STUDY TEXT:
<<<<

Fruit set, estimated yield, and berry weight and firmness.

Fruit set was relatively low in both years of the study averaging 85% in the untreated plots. In 2016, we observed ≈14% lower fruit set across all locations than in 2015, with the average fruit set of ‘Bluecrop’ fields ≈22% lower in 2016 than 2015 and ≈5.5% lower in ‘Draper’ fields between the same years. There were no significant differences in fruit set of treated plots compared with the untreated control (Table 3). Similarly, there were no significant differences in estimated yield of treated plants compared with the untreated control (Table 3). Berry weight and fruit firmness were the same across treatments (Table 3; data not shown for firmness).

Table 3.

Fruit set (n = 20 per site with two sites per cultivar), estimated yield (n = 12 plants per site with two sites per cultivar), and fruit weight (n = 30 per site with two sites per cultivar) of ‘Bluecrop’ and ‘Draper’ blueberry after treatment with commercial calcium (Ca) and boron (B) foliar fertilizers in northwest Washington in 2015 and 2016.

Table 3.

Weather conditions.

Data taken between 1 Mar. and 31 May 2015 and 2016 indicated that the two geographic areas and pollination periods differed with respect to temperature, precipitation, and solar radiation (data not shown). The full bloom period for ‘Bluecrop’ was the third and fourth weeks of April in 2015 and the first and second weeks of May in 2016; the full bloom period for ‘Draper’ was first and second weeks of May in 2015 and second and third weeks of May in 2016, respectively (Table 4). The average daytime temperature during the pollination period in western Washington in 2015 was 2.5 °C higher than 2016 (Table 4). The bloom date was ≈2 weeks earlier in 2016 than 2015, though the harvest dates were the same. Precipitation differed by ≈1 cm with more precipitation in the timeframe between March to May of 2016 than 2015. Total precipitation during the pollination period was 42 and 65 mm in 2015 and 2016, respectively. Solar radiation from 1 Mar. to 31 May was greater in 2015 in western Washington, averaging 218 W/m2 compared with 183 W/m2 in 2016. These environmental variables demonstrate the differences in weather conditions between 2015 and 2016.

>>>>

MATERIAL SUPPLIED:
<<<<

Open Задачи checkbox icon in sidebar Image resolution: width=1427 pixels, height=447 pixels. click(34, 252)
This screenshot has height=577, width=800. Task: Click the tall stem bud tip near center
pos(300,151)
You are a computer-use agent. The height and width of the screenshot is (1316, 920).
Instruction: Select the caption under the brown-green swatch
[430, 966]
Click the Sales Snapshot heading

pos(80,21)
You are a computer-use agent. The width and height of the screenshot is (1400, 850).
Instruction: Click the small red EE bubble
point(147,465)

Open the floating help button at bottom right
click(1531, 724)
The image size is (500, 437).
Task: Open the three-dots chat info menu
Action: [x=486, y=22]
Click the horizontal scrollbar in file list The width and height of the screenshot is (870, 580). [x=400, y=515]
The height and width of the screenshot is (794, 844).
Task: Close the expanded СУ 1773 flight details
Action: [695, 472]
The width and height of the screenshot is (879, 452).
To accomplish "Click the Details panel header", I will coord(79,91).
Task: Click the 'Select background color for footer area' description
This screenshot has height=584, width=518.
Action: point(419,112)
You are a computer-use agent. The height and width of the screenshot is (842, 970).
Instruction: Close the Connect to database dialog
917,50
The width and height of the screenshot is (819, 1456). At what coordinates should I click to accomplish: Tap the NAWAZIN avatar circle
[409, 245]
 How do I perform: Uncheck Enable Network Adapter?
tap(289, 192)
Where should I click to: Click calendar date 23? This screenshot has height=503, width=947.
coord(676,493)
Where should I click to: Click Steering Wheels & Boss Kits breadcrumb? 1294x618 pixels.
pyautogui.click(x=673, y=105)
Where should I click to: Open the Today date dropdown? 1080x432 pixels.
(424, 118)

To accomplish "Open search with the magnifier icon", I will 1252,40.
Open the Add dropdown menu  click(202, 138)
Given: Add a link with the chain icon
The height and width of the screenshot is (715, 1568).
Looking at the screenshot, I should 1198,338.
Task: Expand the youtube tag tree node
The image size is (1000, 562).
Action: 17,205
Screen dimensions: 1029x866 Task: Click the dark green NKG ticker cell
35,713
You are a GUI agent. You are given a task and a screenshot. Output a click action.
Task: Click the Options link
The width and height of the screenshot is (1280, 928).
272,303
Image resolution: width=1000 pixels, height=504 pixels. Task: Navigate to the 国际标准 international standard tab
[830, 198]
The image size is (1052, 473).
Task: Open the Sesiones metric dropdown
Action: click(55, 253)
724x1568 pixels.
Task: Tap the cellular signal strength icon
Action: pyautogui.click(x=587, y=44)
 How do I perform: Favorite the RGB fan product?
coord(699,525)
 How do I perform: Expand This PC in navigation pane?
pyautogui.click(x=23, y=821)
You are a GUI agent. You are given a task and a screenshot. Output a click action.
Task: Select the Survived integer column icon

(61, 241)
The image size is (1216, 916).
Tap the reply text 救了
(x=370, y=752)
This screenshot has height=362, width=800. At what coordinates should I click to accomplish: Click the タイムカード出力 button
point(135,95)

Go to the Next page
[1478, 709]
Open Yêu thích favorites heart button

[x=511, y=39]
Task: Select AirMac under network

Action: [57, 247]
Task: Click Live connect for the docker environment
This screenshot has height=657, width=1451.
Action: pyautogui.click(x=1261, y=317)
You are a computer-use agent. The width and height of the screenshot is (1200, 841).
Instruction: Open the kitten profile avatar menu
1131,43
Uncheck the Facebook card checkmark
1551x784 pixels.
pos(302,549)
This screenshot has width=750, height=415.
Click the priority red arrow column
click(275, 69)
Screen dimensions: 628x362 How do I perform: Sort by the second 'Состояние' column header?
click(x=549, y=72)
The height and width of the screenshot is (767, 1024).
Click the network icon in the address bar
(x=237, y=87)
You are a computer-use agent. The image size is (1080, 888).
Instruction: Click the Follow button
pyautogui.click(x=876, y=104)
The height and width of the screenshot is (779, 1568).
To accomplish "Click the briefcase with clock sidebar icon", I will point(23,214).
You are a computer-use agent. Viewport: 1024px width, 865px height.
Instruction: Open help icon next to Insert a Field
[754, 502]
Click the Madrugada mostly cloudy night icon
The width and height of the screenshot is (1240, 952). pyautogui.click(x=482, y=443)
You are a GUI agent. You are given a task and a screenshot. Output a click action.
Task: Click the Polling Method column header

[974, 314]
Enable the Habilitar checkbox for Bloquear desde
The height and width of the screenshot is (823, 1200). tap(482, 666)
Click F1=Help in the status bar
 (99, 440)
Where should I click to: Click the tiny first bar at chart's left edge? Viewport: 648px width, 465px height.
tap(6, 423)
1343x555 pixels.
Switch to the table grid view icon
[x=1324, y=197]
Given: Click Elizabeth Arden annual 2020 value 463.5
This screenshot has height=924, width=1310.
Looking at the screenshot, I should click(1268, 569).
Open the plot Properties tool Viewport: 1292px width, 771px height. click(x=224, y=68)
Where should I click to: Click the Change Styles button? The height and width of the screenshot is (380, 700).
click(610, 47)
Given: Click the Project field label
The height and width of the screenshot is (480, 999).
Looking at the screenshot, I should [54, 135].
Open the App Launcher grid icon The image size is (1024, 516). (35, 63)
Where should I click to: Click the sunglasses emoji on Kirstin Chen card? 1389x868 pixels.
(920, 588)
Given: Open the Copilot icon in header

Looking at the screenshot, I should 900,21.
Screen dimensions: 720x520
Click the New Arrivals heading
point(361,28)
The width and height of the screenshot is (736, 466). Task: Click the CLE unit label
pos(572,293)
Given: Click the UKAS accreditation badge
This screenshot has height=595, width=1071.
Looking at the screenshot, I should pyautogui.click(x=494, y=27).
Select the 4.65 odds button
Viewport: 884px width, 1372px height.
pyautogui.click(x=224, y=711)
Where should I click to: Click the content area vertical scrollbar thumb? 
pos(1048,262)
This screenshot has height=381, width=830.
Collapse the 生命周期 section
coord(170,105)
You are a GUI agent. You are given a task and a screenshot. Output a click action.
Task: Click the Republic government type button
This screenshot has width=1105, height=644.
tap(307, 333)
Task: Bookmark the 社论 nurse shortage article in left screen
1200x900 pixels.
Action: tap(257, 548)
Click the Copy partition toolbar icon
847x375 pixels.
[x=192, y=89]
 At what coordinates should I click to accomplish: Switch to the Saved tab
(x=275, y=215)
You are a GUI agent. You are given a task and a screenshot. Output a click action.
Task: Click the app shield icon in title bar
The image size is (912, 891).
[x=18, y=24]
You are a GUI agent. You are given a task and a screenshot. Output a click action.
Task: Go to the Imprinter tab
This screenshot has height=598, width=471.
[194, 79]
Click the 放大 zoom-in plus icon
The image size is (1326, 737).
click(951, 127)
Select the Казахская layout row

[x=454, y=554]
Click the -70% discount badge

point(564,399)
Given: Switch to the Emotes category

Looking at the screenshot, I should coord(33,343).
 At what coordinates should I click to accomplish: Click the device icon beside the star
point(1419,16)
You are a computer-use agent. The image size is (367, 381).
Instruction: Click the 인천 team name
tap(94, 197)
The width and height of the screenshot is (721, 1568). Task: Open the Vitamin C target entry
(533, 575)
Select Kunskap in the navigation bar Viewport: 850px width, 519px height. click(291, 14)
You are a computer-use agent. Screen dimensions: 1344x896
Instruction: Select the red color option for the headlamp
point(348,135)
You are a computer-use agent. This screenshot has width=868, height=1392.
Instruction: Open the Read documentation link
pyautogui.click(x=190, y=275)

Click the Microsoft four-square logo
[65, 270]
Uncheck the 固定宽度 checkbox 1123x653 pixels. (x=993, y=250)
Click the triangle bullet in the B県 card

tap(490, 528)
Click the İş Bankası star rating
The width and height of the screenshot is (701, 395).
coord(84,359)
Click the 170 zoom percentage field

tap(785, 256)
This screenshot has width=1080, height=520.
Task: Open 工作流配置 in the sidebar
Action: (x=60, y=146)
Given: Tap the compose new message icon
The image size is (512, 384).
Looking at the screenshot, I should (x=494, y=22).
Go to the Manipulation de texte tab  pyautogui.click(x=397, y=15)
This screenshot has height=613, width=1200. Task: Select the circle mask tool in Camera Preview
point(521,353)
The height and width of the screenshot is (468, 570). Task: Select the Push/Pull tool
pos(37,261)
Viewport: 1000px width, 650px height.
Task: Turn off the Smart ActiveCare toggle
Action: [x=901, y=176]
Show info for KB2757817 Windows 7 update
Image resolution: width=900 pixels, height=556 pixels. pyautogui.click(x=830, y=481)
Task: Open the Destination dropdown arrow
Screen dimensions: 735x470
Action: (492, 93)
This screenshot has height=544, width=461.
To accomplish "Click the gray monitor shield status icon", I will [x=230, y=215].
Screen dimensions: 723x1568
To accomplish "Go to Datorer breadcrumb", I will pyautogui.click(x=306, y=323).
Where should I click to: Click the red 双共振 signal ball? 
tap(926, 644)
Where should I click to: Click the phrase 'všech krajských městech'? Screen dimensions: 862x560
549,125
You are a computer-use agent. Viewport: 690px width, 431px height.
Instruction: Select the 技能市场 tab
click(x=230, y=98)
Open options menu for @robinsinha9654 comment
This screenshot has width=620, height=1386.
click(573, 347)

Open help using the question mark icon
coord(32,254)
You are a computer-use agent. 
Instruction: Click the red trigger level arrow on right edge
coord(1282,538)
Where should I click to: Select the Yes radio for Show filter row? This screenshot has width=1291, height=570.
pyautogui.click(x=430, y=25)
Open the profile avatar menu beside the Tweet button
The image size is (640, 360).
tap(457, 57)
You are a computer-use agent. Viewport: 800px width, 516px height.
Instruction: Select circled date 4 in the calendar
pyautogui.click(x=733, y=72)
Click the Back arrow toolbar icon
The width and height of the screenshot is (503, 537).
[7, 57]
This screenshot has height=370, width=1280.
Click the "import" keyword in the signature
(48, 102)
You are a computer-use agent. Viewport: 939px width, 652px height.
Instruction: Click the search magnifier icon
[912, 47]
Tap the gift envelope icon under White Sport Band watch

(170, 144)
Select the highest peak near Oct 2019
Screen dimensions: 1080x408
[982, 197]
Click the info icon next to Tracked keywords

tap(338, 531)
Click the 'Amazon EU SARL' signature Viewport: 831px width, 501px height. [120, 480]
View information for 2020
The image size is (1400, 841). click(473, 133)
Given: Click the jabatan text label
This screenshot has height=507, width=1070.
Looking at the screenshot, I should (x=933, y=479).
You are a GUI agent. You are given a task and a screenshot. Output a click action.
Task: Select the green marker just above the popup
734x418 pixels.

>>>>

WORK INSTRUCTIONS:
1 > In the blueberry study text, edit the part that opens with the words containing "Fruit set (n" and closes with "in 2015 and 2016.", replacing "foliar fertilizers" with "leaf-applied fertilizers".
2 > Turn the paragraph of the blueberry study text that begins "Fruit set was relatively low" into a short bulleted list that keeps its main facts.

SOLVED TASKS:
1 >
Fruit set (n = 20 per site with two sites per cultivar), estimated yield (n = 12 plants per site with two sites per cultivar), and fruit weight (n = 30 per site with two sites per cultivar) of ‘Bluecrop’ and ‘Draper’ blueberry after treatment with commercial calcium (Ca) and boron (B) leaf-applied fertilizers in northwest Washington in 2015 and 2016.

2 >
- Fruit set was relatively low in both years of the study, averaging 85% in untreated plots.
- Fruit set in 2016 was ≈14% lower across all locations than in 2015: ≈22% lower in 'Bluecrop' fields and ≈5.5% lower in 'Draper' fields.
- Treated plots showed no significant differences from the untreated control in fruit set or estimated yield (Table 3).
- Berry weight and fruit firmness were the same across treatments.